> TEXT SHOWN
———

With the rumblings of the Tea Party continuing to make noise in American politics, it may be time to look outward at the rest of the world. While no mass movement of Tea Party protesters appears to be spontaneously taking to the streets of the Western world, signs do point to a small degree of modelling of the American movement.

There are two big examples of modelling. First is Britain. The Telegraph reports:

Activists are hold a rally at next month’s Conservative party conference in Birmingham at which criticism of Coalition policies will be aired.

A British division, launched last year by The Freedom Association, has held events including a “Boston tea party” in Boston, Lincs.

It has joined forces with the Taxpayers’ Alliance pressure group, which is being advised by Freedom Works, a large Washington-based political group that backs Tea Party candidates.

The organisers, who have already attracted thousands of disgruntled British conservatives, are being advised by the US low-tax, libertarian activists…

Raheem Kassam, one of the British tea party organisers, also held talks with US activists at the huge CPAC conference earlier this year…

Simon Richards, director of The Freedom Association, said he was also being assisted by leading activists from Australia and Italy.

Reports of an Australian Tea Party are also starting to emerge.

The Australian T.E.A. Party (an acronym for Taxed Enough Already) will be targeting pre-selections across the country and heavily promotes its links to “our friends” in the United States.

Reluctant spokesman David Goodridge – “just call me the website editor” – says the grassroots movement has no plans to register as a political party, won’t stand candidates and won’t accept politicians as members.

“We’ve been around for a little while but we made a conscious decision not to involve ourselves at the last election – we’re not a political party, we are a political movement, we influence parties that already exist,” he said.

Mr Goodridge says the Australian party has not received US funding – “that would not be appropriate, they don’t want to interfere” – but it is looking to update and adapt US training videos for its own purposes…

Mr Goodridge won’t reveal membership numbers in Australia, saying only that “we have people all over the place” and adding that since the website launched on August 28 he has been in contact with a federal Minister and other MPs.

There are also hints of Tea Party organizations getting off the ground in Holland and Italy.

———

> DATA LISTING

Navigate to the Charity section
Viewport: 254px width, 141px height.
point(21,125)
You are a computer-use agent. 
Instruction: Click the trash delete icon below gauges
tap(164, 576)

———

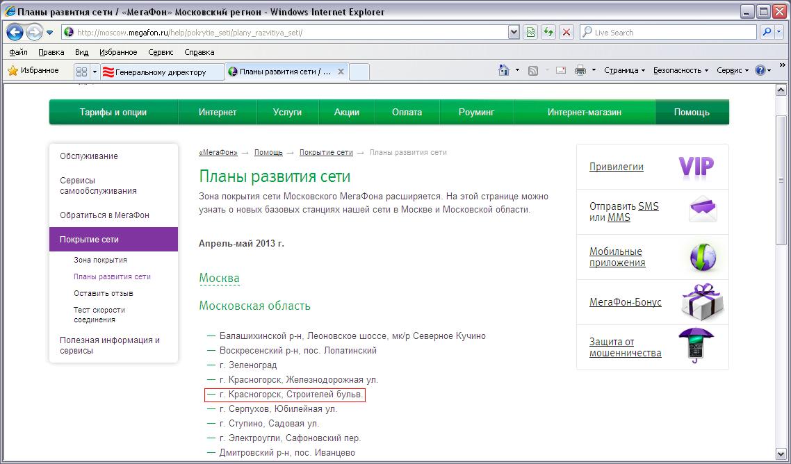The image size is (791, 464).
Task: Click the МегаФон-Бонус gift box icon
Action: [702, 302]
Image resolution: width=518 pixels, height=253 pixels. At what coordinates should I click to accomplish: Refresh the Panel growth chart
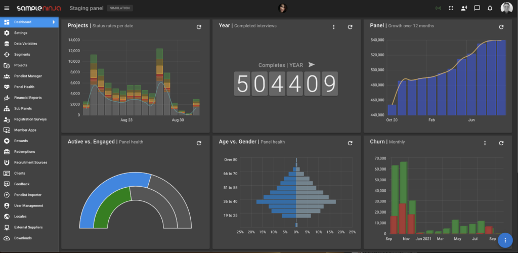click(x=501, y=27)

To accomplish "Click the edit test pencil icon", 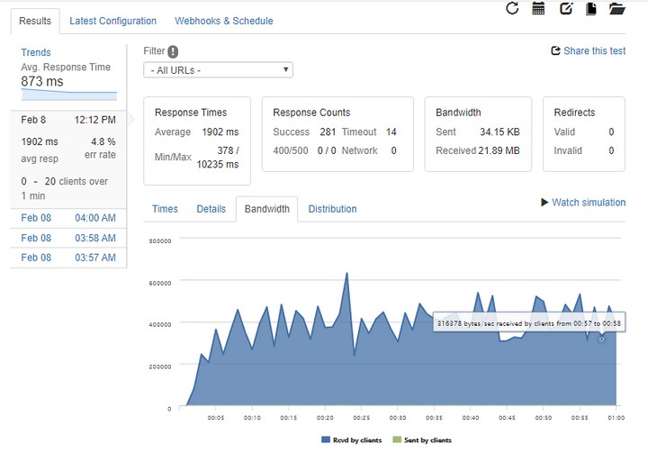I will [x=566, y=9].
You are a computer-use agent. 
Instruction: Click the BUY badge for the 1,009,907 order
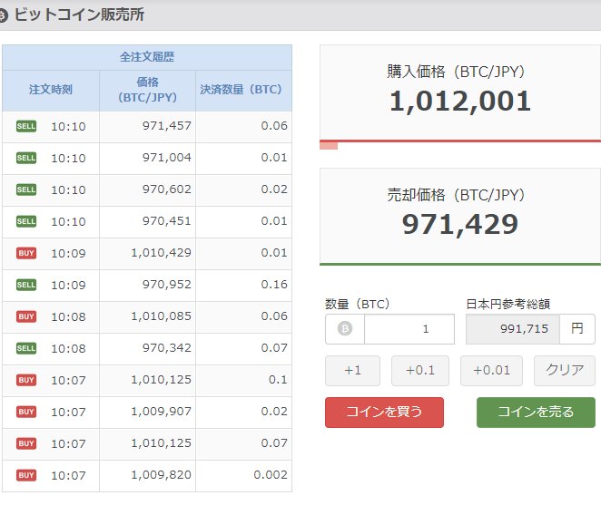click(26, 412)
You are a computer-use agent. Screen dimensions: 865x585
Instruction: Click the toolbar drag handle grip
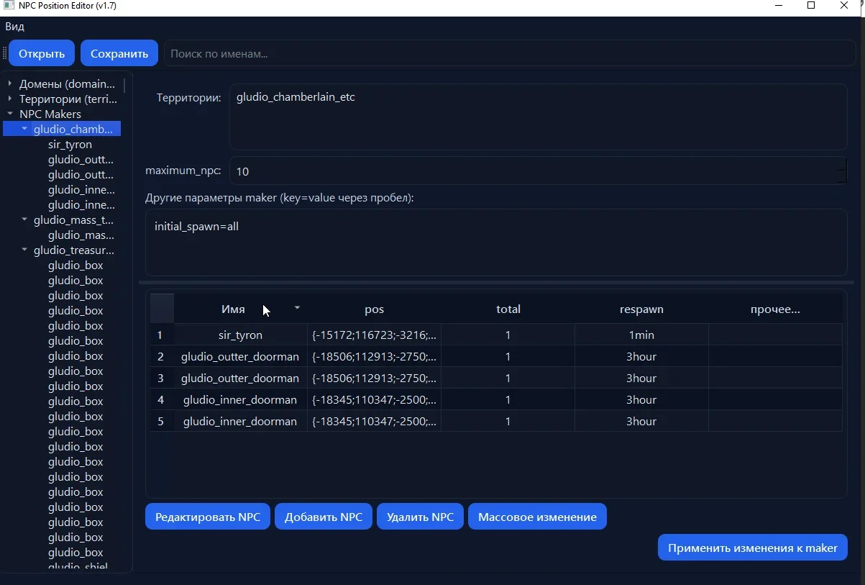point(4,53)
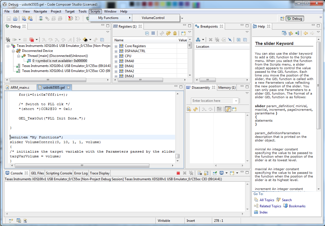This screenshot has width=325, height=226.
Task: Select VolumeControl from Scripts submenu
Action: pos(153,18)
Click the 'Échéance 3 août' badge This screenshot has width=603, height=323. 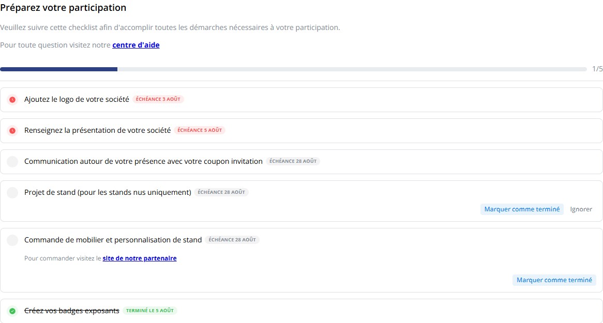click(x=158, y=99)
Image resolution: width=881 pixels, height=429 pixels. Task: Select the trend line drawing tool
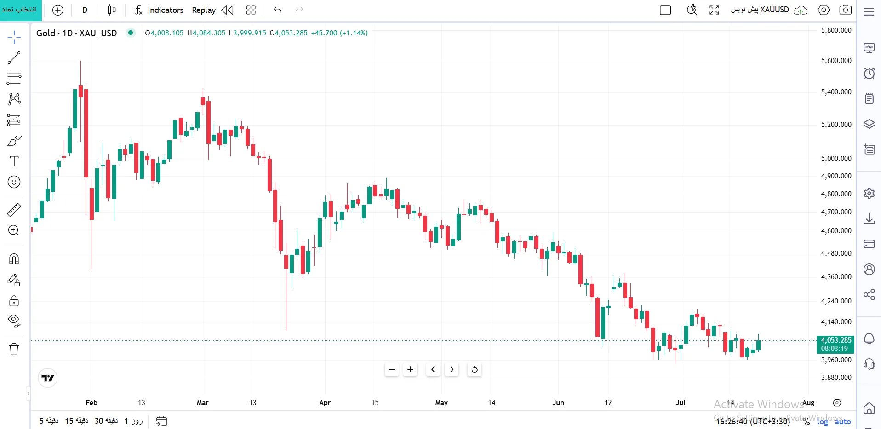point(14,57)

———

> TASK TO CARRY OUT
In the text about Tea Party movements outside the United States, what does the acronym T.E.A. stand for in the Australian group's name?

> ANSWER IN FULL
Taxed Enough Already